Very new here. However, I've been keeping fish for almost 20 years now. In my time keeping fish, however, I've never once owned a live plant. Most of the fish I've had have always been cichlids, and they don't exactly appreciate the aquascape you build for them...seeing as though they rearrange it religiously.

So, I'm trying my hand with java moss now. I started a blog site tracking my progress and explaining what I'm working with. I plan on taking weekly pictures to figure out what I'm doing right or wrong. Any suggestions you all have would be much appreciated. I'd love to get my tank overgrown with moss (I think that looks awesome). Please, be critical! I always have to learn the hard way!

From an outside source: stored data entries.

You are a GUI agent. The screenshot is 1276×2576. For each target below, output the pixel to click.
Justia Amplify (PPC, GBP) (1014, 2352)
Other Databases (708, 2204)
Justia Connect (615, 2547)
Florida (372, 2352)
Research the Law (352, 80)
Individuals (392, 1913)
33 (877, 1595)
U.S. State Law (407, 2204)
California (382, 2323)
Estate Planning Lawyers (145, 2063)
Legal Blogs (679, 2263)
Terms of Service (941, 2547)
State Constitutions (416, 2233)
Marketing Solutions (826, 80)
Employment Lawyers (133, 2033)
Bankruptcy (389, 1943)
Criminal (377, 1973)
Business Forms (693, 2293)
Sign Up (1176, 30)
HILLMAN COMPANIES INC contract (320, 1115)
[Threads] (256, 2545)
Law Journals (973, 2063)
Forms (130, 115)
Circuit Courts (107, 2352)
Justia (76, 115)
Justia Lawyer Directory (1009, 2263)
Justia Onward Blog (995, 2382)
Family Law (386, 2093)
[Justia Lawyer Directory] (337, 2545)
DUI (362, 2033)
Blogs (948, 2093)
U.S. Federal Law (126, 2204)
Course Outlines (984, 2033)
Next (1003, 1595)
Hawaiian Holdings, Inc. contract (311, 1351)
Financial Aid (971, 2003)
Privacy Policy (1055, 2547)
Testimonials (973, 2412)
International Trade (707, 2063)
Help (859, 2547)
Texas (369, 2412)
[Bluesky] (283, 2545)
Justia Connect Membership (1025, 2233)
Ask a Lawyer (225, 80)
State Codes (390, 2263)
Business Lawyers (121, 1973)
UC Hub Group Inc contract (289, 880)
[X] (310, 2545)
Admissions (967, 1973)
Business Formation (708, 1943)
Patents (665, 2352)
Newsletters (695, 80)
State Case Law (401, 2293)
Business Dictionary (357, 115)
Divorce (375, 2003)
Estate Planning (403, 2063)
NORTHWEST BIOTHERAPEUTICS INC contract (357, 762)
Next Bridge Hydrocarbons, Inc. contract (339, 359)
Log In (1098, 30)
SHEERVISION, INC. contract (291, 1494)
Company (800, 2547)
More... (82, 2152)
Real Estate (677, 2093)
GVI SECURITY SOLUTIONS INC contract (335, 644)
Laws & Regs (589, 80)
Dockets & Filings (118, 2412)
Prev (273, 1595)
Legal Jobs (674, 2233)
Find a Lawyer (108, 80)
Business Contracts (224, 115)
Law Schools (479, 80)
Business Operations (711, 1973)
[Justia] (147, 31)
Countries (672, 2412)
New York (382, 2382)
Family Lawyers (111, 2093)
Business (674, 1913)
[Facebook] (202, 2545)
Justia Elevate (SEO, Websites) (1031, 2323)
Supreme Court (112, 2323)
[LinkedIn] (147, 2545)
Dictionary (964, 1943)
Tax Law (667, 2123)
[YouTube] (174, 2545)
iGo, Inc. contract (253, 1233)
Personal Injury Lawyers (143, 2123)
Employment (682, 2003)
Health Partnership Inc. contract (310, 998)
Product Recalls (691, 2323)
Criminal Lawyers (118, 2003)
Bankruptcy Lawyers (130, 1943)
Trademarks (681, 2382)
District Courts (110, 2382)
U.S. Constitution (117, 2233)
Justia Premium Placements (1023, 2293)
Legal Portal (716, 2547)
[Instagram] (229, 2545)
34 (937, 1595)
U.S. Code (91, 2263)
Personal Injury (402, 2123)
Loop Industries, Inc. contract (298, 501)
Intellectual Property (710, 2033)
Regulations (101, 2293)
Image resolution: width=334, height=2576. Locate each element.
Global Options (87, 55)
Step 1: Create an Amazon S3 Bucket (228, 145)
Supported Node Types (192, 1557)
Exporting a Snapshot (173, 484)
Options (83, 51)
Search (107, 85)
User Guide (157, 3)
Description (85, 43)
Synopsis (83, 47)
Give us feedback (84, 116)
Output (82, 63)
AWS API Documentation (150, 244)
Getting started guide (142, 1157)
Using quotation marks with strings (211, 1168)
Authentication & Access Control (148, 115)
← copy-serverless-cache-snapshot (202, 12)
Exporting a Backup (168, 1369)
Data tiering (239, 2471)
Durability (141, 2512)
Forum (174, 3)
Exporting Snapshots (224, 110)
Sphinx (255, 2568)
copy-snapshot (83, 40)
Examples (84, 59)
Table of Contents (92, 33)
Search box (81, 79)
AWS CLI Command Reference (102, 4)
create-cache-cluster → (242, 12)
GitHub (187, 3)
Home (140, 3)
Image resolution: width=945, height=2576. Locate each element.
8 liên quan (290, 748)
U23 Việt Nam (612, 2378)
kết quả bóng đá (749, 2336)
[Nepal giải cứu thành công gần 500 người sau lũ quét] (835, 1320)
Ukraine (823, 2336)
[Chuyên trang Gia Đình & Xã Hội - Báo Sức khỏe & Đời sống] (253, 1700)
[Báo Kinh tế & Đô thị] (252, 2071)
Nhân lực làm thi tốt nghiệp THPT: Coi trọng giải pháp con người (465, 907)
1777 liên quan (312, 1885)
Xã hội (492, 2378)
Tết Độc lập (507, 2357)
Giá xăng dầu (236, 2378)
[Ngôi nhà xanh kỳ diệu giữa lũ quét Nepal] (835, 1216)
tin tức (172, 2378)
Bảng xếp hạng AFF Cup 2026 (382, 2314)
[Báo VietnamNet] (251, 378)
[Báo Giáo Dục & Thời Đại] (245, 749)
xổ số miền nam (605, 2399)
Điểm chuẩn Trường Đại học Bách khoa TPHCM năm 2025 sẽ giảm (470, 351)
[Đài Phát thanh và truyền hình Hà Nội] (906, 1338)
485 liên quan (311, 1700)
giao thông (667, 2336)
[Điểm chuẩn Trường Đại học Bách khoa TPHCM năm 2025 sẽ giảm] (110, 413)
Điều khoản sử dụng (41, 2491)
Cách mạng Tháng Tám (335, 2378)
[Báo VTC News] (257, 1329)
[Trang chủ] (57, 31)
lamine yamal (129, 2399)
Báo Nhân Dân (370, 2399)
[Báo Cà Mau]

Trash Tank! - This is the link.

I'm looking forward to talking to you all!


----------



## Sasquatch (May 29, 2011)

Zending said:


> Hey guys,
> 
> Very new here. However, I've been keeping fish for almost 20 years now. In my time keeping fish, however, I've never once owned a live plant. Most of the fish I've had have always been cichlids, and they don't exactly appreciate the aquascape you build for them...seeing as though they rearrange it religiously.
> 
> ...



I have cichlids and they dig a lot but they havent dug up any of my plants! They do like to dig under rocks and such though. Plants are cheap,,try one and see if they mess with it.


----------



## beaslbob (May 29, 2009)

One thing to do is partition the tank so there is a fish area and a plant area. 

I did that on a 55g mixed reef and both the fish(and corals) and macro algae (marine algae that looks like plants) thrived.

Just a 1/4 square plastic grid used as lighting diffuser for dropped ceilings. 4'x2' section is like $11 or so a building supply places.
I just crammed it in 3" in front of the back glass and added 2 2 tube 4' utility foxtures behind the tank pointed forward.

Not that you might want to do exactly that but apply the concept to your tank.




my .02


----------



## JoannaBanana (Jun 2, 2011)

Lookin' good so far. I've been wanting to add some java moss to mine, but have read it's super aggressive. I am anxious to see how quickly it takes root and spreads. Keep us posted!


----------



## jrman83 (Jul 9, 2010)

Java moss doesn't really take root. It can grab ahold of stuff and cling to it pretty good though. I have a ball of it just sitting in one of my tanks, not doing anything. It grows fairly fast and doesn't need more light, but I'd say it is only aggressive with higher light, CO2, ferts. Not that it needs all of that to grow. A good addition to any tank and it is very difficult to do anything enough to it to kill it.


----------